4. The law is old, but the gospel is new; the type was for a time, but grace is forever. The sheep was corruptible, but the Lord is incorruptible, who was crushed as a lamb, but who was resurrected as God. For although he was led to sacrifice as a sheep, yet he was not a sheep; and although he was as a lamb without voice, yet indeed he was not a lamb. The one was the model; the other was found to be the finished product.
5. For God replaced the lamb, and a man the sheep; but in the man was Christ, who contains all things.
6. Hence, the sacrifice of the sheep, and the sending of the lamb to slaughter, and the writing of the law–each led to and issued in Christ, for whose sake everything happened in the ancient law, and even more so in the new gospel.
7. For indeed the law issued in the gospel–the old in the new, both coming forth together from Zion and Jerusalem; and the commandment issued in grace, and the type in the finished product, and the lamb in the Son, and the sheep in a man, and the man in God.
8. For the one who was born as Son, and led to slaughter as a lamb, and sacrificed as a sheep, and buried as a man, rose up from the dead as God, since he is by nature both God and man.
9. He is everything: in that he judges he is law, in that he teaches he is gospel, in that he saves he is grace, in that he begets he is Father, in that he is begotten he is Son, in that he suffers he is sheep, in that he is buried he is man, in that he comes to life again he is God.
10. Such is Jesus Christ, to whom be the glory forever.

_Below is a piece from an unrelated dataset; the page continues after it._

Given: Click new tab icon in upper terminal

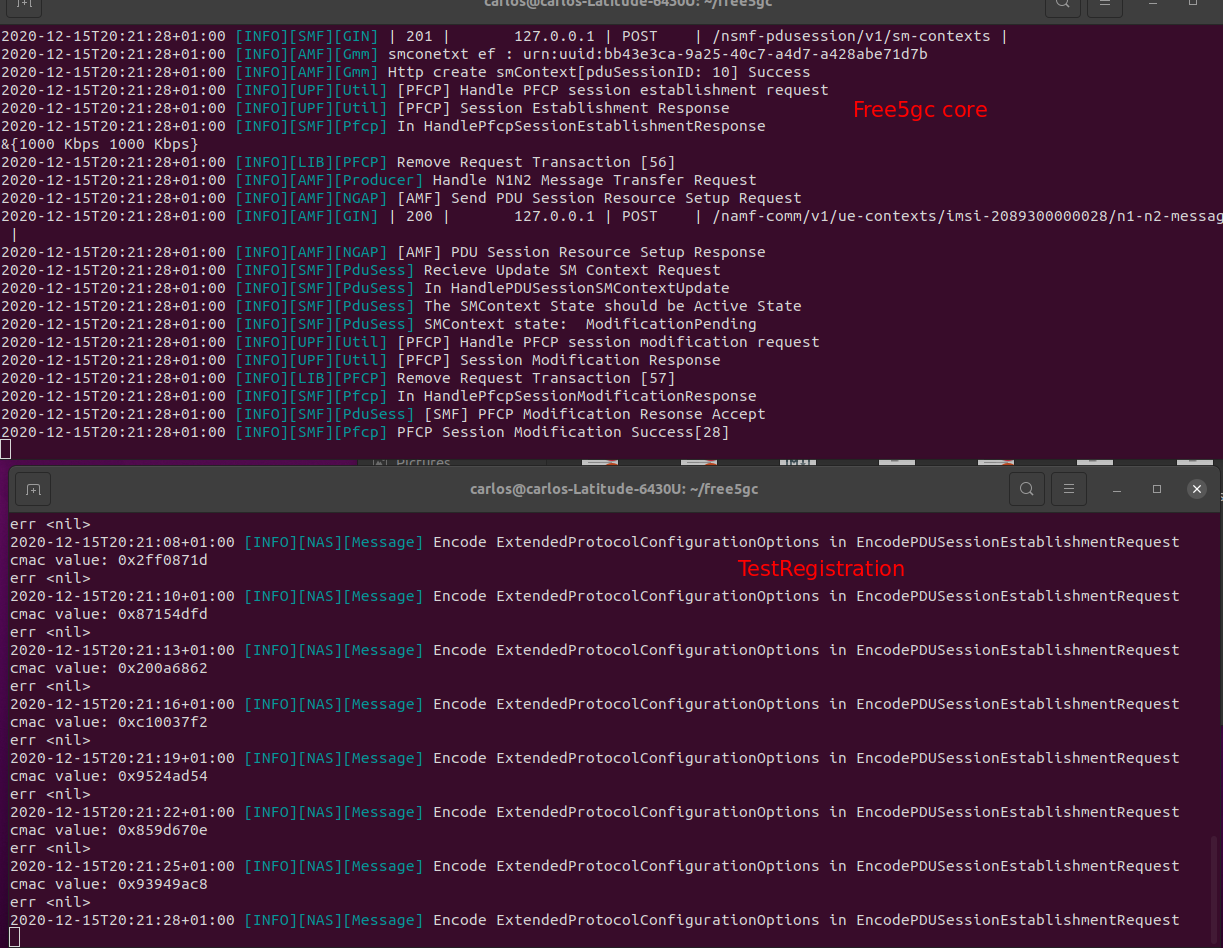Looking at the screenshot, I should click(24, 5).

Amen.
66. When this one came from heaven to earth for the sake of the one who suffers, and had clothed himself with that very one through the womb of a virgin, and having come forth as man, he accepted the sufferings of the sufferer through his body which was capable of suffering. And he destroyed those human sufferings by his spirit which was incapable of dying. He killed death which had put man to death.

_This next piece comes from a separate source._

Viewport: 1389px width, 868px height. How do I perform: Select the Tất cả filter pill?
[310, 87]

67. For this one, who was led away as a lamb, and who was sacrificed as a sheep, by himself delivered us from servitude to the world as from the land of Egypt, and released us from bondage to the devil as from the hand of Pharaoh, and sealed our souls by his own spirit and the members of our bodies by his own blood.
68. This is the one who covered death with shame and who plunged the devil into mourning as Moses did Pharaoh. This is the one who smote lawlessness and deprived injustice of its offspring, as Moses deprived Egypt. This is the one who delivered us from slavery into freedom, from darkness into light, from death into life, from tyranny into an eternal kingdom, and who made us a new priesthood, and a special people forever.

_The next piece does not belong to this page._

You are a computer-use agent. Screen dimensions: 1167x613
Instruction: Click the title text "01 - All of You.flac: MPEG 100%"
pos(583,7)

69. This one is the passover of our salvation. This is the one who patiently endured many things in many people: This is the one who was murdered in Abel, and bound as a sacrifice in Isaac, and exiled in Jacob, and sold in Joseph, and exposed in Moses, and sacrificed in the lamb, and hunted down in David, and dishonored in the prophets.
70. This is the one who became human in a virgin, who was hanged on the tree, who was buried in the earth, who was resurrected from among the dead, and who raised mankind up out of the grave below to the heights of heaven.
71. This is the lamb that was slain. This is the lamb that was silent. This is the one who was born of Mary, that beautiful ewe-lamb. This is the one who was taken from the flock, and was dragged to sacrifice, and was killed in the evening, and was buried at night; the one who was not broken while on the tree, who did not see dissolution while in the earth, who rose up from the dead, and who raised up mankind from the grave below.